C3 The symmetry contains a chiral ligand H3L of an amide bond. Preparation method and application

The invention discloses C. 3 Chiral ligand H with symmetric amide bond3 L Relates to the technical field of material chemistry and chiral chemistry. The invention further provides the chiral ligand H. 3 L Preparation method and application thereof. The present invention has the advantage that the chiral ligand H of the present invention is a chiral ligand. 3 The L has a higher C. 3 The symmetric and flexible amide group enables coordination of the lanthanide metal ions with high coordination number and high oxygen affinity to be assembled into a novel structure-structure lanthanide metal chiral porous coordination cage.
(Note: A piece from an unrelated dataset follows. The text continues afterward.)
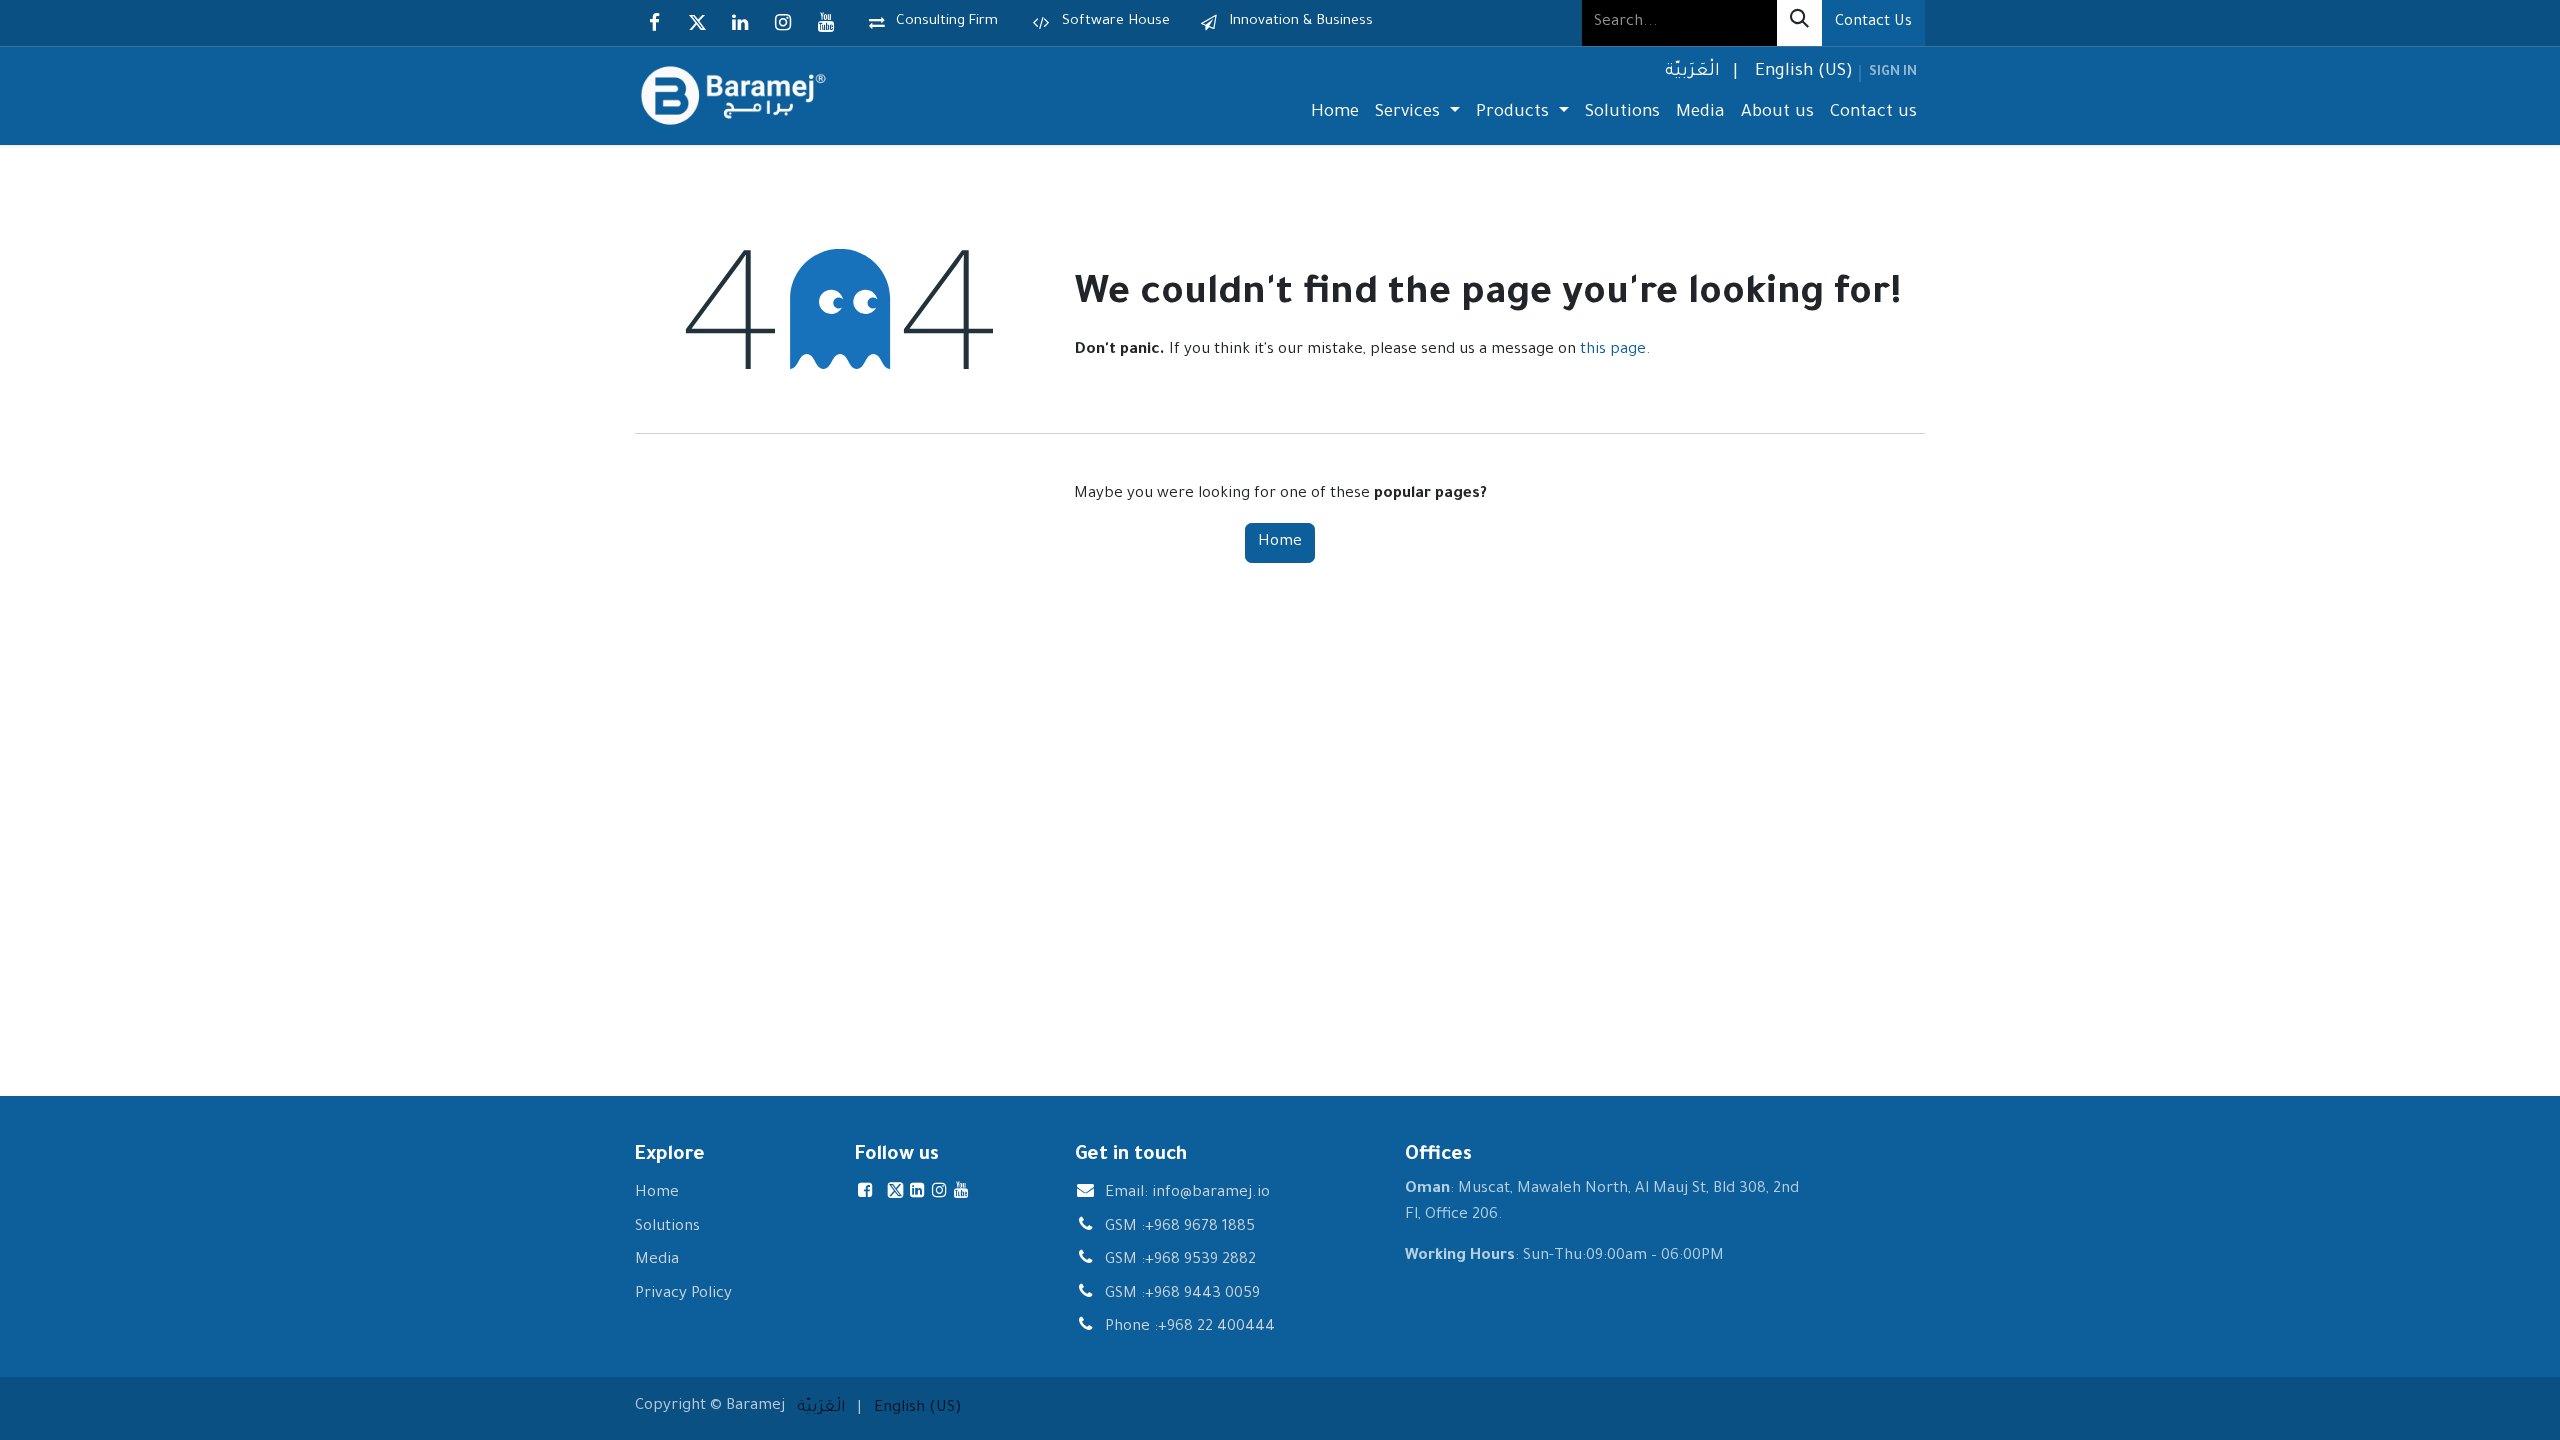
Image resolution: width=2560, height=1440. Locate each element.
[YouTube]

Moreover, the abundant chiral amide groups and amino acid residues on the ligand framework can be directly introduced into the synthesized lanthanide metal chiral porous coordination cage, thereby being beneficial to generating multiple chiral recognition sites and unique chiral microenvironments which mimic the biological enzyme binding pocket and further realize the purpose of high enantioselectivity separation of a series of chiral small molecule compounds.